Is there any effective & fast way to catch two match in a log file?-CodePudding

I would like to get some ideas.

My situation: there are tons of logs on my Linux server that are big and they are also have tons of things in them. I would like to catch ONLY the login with a timestamp and ONLY the email address from the log and collect them to a .txt file.

An example log:

[...]
2019-07-21 03:13:06.939 login 
[things not needed between the two]
(mail=>[email protected]< method=>email< cmd=>login<)
[...]

An example output:

************** 2019-07-21 **************
2019-07-21 03:13:06.939 login
[email protected]
2019-07-21 06:22:19.424 login
[email protected]
2019-07-21 12:10:23.665 login
[email protected]
2019-07-21 14:26:19.068 login
[email protected]

************** 2019-07-22 **************
2019-07-22 08:01:50.157 login
[email protected]
2019-07-22 08:12:35.504 login
[email protected]
2019-07-22 09:10:35.416 login
[email protected]

To achieve this I am using this right now:

for i in $(ls); do echo "" && printf "************** " && cat $i | head -c 10 && printf " **************\n"; while read line; do echo $line | grep "login"; echo "$line" | grep -h -o -P '(?<=mail=>).*?(?=<)'; done < $i; done >> ../logins.txt

The for loop is going through the files, cat $i | head -c 10 will get the date (because that is the first thing in every log), the while loop is reading the file line-by-line and greps login and ONLY the mail address (grep between "mail=>" "<"). And at the end it is outputting to logins.txt.
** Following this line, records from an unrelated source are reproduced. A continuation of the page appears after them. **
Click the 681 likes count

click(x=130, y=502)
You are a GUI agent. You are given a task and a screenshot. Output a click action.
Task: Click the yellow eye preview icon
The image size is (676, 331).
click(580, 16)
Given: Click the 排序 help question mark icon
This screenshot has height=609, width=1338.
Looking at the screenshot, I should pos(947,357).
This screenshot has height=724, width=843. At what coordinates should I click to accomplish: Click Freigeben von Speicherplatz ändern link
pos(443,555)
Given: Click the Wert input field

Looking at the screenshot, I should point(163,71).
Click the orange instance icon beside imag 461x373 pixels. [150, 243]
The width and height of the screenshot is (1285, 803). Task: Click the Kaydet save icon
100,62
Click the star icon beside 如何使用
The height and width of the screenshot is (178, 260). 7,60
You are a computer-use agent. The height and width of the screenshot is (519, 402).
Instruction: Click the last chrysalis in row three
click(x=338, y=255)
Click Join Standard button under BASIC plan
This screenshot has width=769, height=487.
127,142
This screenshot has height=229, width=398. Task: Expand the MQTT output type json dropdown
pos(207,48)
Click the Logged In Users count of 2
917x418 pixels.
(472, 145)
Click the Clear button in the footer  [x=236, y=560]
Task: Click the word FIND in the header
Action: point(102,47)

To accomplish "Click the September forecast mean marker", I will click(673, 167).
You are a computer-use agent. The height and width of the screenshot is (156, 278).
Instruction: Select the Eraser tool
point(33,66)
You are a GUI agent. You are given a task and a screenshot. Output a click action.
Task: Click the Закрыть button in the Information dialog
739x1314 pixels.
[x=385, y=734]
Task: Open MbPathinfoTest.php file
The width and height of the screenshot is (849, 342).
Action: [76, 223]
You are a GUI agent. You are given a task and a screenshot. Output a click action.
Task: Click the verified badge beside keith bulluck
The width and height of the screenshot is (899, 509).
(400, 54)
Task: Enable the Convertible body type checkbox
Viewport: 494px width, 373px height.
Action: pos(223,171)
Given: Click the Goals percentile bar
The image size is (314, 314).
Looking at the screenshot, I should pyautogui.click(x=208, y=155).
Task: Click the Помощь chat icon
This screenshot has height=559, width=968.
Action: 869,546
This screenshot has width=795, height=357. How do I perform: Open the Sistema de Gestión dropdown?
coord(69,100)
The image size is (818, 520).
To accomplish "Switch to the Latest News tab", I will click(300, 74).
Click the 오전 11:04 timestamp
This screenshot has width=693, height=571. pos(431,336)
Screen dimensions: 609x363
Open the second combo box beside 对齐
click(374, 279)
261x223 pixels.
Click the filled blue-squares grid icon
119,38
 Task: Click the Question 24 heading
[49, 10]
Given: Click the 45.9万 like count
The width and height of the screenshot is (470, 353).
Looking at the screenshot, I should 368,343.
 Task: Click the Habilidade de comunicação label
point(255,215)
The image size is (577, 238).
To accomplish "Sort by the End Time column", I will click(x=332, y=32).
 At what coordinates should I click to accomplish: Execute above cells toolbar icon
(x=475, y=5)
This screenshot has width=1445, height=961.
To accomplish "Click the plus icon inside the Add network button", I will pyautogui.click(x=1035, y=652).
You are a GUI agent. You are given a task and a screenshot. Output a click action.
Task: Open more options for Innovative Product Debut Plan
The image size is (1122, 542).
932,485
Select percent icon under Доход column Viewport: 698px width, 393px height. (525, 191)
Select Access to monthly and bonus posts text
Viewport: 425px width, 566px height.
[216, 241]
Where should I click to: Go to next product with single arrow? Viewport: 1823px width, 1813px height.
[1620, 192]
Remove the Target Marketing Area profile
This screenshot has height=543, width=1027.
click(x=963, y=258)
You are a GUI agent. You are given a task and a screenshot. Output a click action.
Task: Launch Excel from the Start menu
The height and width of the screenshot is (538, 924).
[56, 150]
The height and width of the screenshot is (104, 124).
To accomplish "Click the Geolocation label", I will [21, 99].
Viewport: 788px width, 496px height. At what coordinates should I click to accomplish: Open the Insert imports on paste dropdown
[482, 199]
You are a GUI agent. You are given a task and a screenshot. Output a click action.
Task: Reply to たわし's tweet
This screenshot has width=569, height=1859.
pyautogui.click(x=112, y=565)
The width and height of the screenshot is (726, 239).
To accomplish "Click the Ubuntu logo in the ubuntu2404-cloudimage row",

While this is working I find it very-very slow because it's executing a lots of commands. (And we are talking about 2 years of logs here) And it is also looks really dirty.

I really think that there is an effective way to do this but I don't really get what would that be.

CodePudding user response：

awk would do a nice job of this. You can tell it to print the line only when the line matches a particular regex. Something like:

 awk '$0~/[0-9]{4}-[0-9]{2}-[0-9]{2}|\(mail=>/{print $0}' * > output.log

Updated: Noticed you just want the email. In the case, two blocks will suffice. In the second block we split by characters < or > and then retrieve the email from index 2 of the resulting array.

 awk '$1~/^[0-9]{4}-[0-9]{2}-[0-9]{2}/{print $0}$1~/^\(mail=>/{split($1,a,"[<>]");print a[2]}' * > output.log

This awk says:

If the first field (where the field is delimited by awk's default of a space character) of the row we are reading starts with a date of format nnnn-nn-nn: $1~/^[0-9]{4}-[0-9]{2}-[0-9]{2}/
Then print the entire line {print $0}
If the first field of the row we are reading starts with the characters (mail=>: $1~/^\(mail=>/
Then split the first field by either characters < or > into an array named a: split($1,a,"[<>]")
Then print the 3rd item in the array (index 2): print a[2]
For all of the files in this current directory: *
Instead of printing to the command line, send the output to a file: > output.log

CodePudding user response：

If there's no other way to grab the date than the first 10 characters of the logfiles, then at least you can simplify the grep part:

for logfile in ./*
do
    printf '************** %s **************\n' $(head -c 10 "$logfile")
    grep -h -o -P '.* login$|(?<=mail=>)[^<]*' "$logfile"
    echo
done

But the best would be to write the whole thing with a single language like perl/awk/ruby/python.

CodePudding user response：

With awk use the -F for selecting the mail account:

sep='************************'
awk -v sep="$sep" -F '(mail=>|<)' '
  FNR==1 { printf("%s %s %s\n", sep, substr($0,0,10), sep)}
  /mail=>/ {print $2}
  /login *$/ {print}
' *

When you have additional requirements and want to use a loop, consider

for f in *; do
  sed -nr '
    1s/(.{10}).*/********* \1 **********/p;
    /login *$/p;
    s/.*mail=>([^<]*).*/\1/p
  ' "${f}"
done